— start —

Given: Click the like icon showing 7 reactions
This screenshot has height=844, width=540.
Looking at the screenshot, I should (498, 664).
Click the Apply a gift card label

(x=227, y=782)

— end —

#### Your instructions
Can you arrange the lines above as a numbered list, leaving out any blank ones?

#### Solution for this problem
1. Given: Click the like icon showing 7 reactions
2. This screenshot has height=844, width=540.
3. Looking at the screenshot, I should (498, 664).
4. Click the Apply a gift card label
5. (x=227, y=782)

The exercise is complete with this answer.